原題:Sony Vs Samsung: The Inside Story of the Electronics' Giants Battle for Global Supremacy
張世進(チャン・セジン)著
サルリムBiz 刊
380ページ
1万7000ウォン


三星(サムスン)が最近、刷新策を発表した。過去21年間、三星を力強いリーダーシップで率いてきた李健熙(イ・ゴンヒ)会長が退いた。三星は新しい道を見つけるべく岐路に立たされた。これまで「三星とソニー」についての本は少なくなかった。しかし三星の成功とソニーの失敗を比べた本はあまりない。世界電子業界の2大企業の三星とソニーの明暗は、中国経済の浮上、米ドル安とともに過去10年間、世界経済の大きな流れだった。何より三星とソニーの明暗を分けた運命は興味津々だ。ドラマとストーリーがある。

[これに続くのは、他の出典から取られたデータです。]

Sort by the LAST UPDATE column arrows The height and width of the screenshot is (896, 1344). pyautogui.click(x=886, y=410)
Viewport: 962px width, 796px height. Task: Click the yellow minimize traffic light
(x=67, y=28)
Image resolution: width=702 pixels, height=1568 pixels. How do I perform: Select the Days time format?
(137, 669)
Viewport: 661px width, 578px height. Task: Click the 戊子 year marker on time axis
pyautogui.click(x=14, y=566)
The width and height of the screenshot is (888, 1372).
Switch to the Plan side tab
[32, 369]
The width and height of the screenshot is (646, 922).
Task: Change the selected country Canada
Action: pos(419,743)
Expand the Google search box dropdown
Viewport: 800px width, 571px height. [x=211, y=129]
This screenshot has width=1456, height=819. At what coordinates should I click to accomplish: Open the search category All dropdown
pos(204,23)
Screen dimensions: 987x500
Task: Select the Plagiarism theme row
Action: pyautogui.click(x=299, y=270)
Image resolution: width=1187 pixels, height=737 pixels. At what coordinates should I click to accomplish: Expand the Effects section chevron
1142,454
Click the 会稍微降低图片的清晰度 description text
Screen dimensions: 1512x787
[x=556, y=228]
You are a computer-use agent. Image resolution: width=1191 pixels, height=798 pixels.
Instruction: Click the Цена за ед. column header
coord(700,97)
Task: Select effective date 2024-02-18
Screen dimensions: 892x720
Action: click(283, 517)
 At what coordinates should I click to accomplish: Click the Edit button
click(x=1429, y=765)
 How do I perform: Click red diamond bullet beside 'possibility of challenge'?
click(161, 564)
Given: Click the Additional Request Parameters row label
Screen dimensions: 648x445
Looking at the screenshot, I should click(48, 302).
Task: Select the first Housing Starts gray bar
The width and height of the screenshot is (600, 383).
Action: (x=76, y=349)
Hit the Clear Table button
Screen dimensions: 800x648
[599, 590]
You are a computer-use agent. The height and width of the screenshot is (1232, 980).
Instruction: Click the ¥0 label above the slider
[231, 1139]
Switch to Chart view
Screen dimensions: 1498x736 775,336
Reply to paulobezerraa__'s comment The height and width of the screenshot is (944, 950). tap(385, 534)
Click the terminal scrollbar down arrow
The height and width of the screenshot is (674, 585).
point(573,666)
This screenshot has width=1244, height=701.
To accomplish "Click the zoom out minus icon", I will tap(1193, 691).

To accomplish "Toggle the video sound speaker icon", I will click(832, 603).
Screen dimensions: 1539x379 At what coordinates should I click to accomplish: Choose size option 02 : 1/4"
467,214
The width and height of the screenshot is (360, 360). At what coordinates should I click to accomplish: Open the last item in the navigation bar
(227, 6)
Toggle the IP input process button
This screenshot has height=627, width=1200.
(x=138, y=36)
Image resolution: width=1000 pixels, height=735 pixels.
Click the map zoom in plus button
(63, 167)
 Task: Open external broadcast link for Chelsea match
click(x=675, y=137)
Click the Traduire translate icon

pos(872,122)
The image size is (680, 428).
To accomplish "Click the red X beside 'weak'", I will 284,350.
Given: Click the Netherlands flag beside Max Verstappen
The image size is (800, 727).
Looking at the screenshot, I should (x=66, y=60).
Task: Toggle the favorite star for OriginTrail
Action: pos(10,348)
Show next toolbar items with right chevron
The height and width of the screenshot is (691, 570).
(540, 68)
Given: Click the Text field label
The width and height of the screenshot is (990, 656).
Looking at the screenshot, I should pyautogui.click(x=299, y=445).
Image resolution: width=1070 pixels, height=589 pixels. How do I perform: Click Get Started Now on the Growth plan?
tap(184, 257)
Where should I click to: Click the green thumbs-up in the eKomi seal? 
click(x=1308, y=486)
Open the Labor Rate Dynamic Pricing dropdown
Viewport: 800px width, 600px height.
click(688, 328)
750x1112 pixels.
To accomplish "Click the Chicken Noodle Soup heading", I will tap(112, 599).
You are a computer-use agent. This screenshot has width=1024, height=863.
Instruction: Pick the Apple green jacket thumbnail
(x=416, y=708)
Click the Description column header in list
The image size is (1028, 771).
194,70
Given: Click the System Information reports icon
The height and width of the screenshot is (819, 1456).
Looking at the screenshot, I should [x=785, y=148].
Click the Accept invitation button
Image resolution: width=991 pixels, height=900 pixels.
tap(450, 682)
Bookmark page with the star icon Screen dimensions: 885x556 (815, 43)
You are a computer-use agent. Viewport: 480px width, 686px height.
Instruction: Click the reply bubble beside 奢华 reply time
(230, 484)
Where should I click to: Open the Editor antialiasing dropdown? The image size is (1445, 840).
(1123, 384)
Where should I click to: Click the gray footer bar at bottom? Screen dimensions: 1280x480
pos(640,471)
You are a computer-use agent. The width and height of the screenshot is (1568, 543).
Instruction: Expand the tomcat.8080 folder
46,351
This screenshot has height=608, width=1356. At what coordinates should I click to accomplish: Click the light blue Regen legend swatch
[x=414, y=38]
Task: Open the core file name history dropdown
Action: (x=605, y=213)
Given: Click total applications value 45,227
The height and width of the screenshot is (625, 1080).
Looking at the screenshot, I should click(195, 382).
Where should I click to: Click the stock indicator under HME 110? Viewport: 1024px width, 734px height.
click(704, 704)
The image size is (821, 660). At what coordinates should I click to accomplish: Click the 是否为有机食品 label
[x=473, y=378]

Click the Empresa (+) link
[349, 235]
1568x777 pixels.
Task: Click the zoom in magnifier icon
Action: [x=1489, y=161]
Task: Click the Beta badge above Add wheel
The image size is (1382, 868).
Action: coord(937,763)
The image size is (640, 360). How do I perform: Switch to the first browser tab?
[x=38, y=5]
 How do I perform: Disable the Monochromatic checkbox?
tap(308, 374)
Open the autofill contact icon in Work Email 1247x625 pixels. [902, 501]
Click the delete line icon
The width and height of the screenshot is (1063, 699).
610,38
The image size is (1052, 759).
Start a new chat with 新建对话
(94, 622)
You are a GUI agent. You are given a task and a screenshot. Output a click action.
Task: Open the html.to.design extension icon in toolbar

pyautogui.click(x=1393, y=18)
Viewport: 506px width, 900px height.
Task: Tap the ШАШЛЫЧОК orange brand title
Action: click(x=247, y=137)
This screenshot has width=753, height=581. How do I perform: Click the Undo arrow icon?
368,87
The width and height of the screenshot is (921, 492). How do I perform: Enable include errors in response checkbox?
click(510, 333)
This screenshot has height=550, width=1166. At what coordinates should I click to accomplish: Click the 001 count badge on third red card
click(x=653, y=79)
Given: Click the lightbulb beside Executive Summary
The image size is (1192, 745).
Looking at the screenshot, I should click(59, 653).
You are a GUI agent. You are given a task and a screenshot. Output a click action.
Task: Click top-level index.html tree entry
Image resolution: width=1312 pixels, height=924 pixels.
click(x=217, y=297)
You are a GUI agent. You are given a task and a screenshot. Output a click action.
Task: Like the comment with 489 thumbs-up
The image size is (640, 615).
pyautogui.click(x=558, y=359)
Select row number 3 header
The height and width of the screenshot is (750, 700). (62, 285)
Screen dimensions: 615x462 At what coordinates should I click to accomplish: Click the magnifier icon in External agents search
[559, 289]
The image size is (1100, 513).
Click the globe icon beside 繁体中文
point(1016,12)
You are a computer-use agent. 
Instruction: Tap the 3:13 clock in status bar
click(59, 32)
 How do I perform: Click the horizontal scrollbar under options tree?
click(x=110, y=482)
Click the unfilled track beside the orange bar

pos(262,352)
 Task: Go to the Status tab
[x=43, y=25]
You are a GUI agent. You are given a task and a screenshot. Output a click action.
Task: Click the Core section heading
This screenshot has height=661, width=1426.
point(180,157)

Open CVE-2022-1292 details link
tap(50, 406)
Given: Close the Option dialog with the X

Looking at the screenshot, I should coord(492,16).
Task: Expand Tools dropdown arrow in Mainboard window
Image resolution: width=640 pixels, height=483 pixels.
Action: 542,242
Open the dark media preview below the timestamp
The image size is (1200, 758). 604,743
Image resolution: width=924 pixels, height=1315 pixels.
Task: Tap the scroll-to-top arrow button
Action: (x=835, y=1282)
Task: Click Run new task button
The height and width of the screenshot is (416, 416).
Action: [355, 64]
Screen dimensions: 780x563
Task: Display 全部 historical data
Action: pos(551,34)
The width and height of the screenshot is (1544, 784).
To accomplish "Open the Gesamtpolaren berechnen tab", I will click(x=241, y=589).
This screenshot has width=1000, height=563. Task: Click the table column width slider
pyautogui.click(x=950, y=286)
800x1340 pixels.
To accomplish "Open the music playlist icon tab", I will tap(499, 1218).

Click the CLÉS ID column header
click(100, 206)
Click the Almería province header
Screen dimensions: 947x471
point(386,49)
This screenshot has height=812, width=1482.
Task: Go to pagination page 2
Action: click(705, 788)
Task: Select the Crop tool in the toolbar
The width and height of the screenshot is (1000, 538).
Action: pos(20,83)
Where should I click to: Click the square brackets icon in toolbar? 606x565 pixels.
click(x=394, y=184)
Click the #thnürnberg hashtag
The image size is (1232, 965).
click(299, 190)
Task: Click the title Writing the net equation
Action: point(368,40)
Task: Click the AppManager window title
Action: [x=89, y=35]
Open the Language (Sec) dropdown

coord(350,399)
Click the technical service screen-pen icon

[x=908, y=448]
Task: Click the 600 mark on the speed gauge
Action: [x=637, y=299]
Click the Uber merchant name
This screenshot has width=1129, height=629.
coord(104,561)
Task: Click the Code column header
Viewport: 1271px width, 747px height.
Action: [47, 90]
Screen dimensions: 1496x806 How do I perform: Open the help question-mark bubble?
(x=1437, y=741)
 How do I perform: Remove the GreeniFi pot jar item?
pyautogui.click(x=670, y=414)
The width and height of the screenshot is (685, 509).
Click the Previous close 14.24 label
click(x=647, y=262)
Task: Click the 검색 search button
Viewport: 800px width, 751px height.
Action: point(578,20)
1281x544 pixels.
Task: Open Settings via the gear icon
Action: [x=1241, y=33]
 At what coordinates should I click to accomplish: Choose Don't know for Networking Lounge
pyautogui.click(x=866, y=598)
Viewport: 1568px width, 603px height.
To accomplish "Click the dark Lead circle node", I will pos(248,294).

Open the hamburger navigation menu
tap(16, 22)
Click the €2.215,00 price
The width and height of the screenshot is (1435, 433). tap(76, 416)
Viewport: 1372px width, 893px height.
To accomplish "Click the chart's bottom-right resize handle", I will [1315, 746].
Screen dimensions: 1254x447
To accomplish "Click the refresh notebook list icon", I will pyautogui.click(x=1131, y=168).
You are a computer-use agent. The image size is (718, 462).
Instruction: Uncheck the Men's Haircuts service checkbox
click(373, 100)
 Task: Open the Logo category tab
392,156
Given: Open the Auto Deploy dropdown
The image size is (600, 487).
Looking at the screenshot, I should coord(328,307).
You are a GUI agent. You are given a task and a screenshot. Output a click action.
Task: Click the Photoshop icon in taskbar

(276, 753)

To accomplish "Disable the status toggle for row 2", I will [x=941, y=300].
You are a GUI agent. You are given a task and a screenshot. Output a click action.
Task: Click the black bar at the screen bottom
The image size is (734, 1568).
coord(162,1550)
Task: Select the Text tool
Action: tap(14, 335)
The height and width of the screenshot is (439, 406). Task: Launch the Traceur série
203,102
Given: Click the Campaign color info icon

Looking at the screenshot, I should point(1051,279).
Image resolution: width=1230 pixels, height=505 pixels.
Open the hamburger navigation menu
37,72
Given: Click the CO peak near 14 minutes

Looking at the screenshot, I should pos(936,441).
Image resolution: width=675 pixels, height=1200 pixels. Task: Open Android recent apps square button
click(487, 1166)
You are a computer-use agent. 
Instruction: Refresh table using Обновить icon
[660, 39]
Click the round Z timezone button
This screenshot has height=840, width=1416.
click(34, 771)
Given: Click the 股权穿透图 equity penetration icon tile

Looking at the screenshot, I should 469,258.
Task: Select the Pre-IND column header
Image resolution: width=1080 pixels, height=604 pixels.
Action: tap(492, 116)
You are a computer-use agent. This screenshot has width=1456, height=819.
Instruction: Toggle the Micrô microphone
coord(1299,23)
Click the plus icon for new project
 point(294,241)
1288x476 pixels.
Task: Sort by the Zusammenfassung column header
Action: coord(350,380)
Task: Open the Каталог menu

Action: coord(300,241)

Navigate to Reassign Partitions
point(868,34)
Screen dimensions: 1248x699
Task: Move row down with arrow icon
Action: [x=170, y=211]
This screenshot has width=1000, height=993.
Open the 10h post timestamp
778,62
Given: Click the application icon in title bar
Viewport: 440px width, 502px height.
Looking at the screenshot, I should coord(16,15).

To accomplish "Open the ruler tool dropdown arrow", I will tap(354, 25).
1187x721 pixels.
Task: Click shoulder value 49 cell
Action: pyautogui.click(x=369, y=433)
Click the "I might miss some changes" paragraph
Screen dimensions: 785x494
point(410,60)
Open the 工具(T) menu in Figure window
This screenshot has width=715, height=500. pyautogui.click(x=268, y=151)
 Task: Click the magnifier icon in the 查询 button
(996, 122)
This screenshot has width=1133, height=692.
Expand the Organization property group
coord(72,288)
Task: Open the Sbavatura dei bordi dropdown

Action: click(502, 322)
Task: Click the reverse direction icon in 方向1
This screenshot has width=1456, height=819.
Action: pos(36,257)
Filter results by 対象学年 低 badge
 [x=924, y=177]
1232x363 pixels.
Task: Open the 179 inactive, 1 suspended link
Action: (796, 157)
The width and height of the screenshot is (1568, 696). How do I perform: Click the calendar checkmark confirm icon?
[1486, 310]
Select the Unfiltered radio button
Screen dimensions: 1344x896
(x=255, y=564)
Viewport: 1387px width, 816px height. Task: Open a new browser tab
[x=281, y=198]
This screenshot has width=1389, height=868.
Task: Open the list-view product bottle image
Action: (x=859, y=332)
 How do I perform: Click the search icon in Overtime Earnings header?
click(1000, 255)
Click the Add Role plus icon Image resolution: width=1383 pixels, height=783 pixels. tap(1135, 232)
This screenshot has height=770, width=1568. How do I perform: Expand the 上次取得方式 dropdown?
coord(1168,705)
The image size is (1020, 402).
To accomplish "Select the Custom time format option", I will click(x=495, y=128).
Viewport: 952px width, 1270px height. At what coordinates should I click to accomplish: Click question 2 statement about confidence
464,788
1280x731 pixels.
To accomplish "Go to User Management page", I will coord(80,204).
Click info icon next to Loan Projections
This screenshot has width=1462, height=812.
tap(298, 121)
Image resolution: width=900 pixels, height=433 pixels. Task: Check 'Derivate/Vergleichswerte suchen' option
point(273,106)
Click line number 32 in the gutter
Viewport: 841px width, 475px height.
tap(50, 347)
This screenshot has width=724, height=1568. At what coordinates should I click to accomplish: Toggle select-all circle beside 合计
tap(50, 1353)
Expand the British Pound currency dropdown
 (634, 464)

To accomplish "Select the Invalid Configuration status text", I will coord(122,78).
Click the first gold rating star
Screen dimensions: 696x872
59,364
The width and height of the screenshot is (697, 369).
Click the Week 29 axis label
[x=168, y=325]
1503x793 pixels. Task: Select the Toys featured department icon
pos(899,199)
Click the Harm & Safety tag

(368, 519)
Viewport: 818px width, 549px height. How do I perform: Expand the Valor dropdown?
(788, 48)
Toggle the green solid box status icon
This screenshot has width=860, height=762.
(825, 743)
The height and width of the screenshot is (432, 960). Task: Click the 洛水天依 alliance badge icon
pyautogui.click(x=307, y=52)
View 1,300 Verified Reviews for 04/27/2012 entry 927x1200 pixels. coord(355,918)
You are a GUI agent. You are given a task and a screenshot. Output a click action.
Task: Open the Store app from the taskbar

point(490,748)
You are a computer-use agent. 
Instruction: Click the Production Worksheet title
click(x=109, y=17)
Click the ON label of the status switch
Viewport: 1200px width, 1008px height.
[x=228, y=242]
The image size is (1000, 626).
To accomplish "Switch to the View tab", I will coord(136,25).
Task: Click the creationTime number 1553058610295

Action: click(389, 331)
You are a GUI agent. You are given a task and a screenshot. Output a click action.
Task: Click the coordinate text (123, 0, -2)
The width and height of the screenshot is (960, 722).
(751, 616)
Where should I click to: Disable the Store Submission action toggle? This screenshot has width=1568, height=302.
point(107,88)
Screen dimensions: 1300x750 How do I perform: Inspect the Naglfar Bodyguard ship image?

三星が半導体-携帯電話-LCDで事業展開に成功したことはよく知られている事実だ。ソニーが経営戦略において、また内部組職などの混乱で敗着を繰り返したことも同じだ。著者が『三星とソニー』を通じて非常に新しい見方での分析や、アプローチをするのではない。むしろ知る人ぞ知る事実を、静かに、立体的に、かつ広く展開させていることが目を引く。

ソニーはアナログ時代の絶対的王者だった。デジタル時代に入り、既存の成功神話が逆に足をひっぱった。経営権が創業家から専門経営家に移り、リーダーシップが揺らいで組職が混乱に陥った。ソニーの独立的な事業部制であるカンパニー制度は、むしろ個別事業部が利己主義となってしまうサイロ(silo)型組職に変わってしまった。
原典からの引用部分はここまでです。